--- Instructions to follow ---
Write out the lines of the records from the one containing "The width and height of the screenshot is (1190, 701)." to the very last, keeping each exactly as it is.

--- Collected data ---
*** Block opens ***

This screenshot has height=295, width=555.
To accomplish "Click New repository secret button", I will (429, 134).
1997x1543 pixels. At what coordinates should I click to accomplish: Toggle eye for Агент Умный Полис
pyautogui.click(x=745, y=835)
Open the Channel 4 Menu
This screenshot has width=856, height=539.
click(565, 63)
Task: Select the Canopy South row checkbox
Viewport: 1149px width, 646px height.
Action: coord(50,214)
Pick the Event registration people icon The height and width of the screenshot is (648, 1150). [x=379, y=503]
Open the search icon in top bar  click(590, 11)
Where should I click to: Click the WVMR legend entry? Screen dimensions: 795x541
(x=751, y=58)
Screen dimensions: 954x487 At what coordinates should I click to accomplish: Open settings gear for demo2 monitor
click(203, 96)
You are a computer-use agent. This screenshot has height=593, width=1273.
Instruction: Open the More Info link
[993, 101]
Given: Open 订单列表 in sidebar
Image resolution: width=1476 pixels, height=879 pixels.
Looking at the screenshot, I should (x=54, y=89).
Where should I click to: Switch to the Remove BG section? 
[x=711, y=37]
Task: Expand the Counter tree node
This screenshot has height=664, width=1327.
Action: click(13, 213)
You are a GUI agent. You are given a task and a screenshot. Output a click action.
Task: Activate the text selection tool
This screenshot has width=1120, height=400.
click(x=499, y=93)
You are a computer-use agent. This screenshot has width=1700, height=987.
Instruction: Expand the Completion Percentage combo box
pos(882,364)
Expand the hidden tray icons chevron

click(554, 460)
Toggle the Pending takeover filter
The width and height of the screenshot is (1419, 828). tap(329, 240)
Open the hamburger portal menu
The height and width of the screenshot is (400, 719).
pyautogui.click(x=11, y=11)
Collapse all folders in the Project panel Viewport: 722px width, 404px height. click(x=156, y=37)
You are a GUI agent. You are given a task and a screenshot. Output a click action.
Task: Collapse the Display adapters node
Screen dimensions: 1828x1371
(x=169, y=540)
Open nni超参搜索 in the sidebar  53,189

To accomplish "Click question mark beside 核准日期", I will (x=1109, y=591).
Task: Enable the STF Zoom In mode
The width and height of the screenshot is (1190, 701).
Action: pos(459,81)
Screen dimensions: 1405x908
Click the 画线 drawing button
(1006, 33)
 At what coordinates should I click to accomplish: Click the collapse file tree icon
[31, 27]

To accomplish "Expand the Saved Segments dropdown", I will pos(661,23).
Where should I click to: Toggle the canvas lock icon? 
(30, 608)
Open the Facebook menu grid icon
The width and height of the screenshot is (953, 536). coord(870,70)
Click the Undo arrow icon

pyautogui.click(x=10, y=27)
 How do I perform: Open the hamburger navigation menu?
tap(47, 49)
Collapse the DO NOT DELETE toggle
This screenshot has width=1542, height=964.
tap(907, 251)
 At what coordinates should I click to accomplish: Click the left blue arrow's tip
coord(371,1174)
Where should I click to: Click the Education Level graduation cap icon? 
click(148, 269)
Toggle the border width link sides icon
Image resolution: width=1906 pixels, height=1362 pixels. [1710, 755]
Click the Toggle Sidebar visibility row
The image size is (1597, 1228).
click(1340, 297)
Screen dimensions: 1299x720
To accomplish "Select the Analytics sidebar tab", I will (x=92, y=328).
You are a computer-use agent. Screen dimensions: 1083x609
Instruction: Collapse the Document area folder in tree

*** Block closes ***

--- Result for this exercise ---
The width and height of the screenshot is (1190, 701).
Action: pos(459,81)
Screen dimensions: 1405x908
Click the 画线 drawing button
(1006, 33)
 At what coordinates should I click to accomplish: Click the collapse file tree icon
[31, 27]

To accomplish "Expand the Saved Segments dropdown", I will pos(661,23).
Where should I click to: Toggle the canvas lock icon? 
(30, 608)
Open the Facebook menu grid icon
The width and height of the screenshot is (953, 536). coord(870,70)
Click the Undo arrow icon

pyautogui.click(x=10, y=27)
 How do I perform: Open the hamburger navigation menu?
tap(47, 49)
Collapse the DO NOT DELETE toggle
This screenshot has width=1542, height=964.
tap(907, 251)
 At what coordinates should I click to accomplish: Click the left blue arrow's tip
coord(371,1174)
Where should I click to: Click the Education Level graduation cap icon? 
click(148, 269)
Toggle the border width link sides icon
Image resolution: width=1906 pixels, height=1362 pixels. [1710, 755]
Click the Toggle Sidebar visibility row
The image size is (1597, 1228).
click(1340, 297)
Screen dimensions: 1299x720
To accomplish "Select the Analytics sidebar tab", I will (x=92, y=328).
You are a computer-use agent. Screen dimensions: 1083x609
Instruction: Collapse the Document area folder in tree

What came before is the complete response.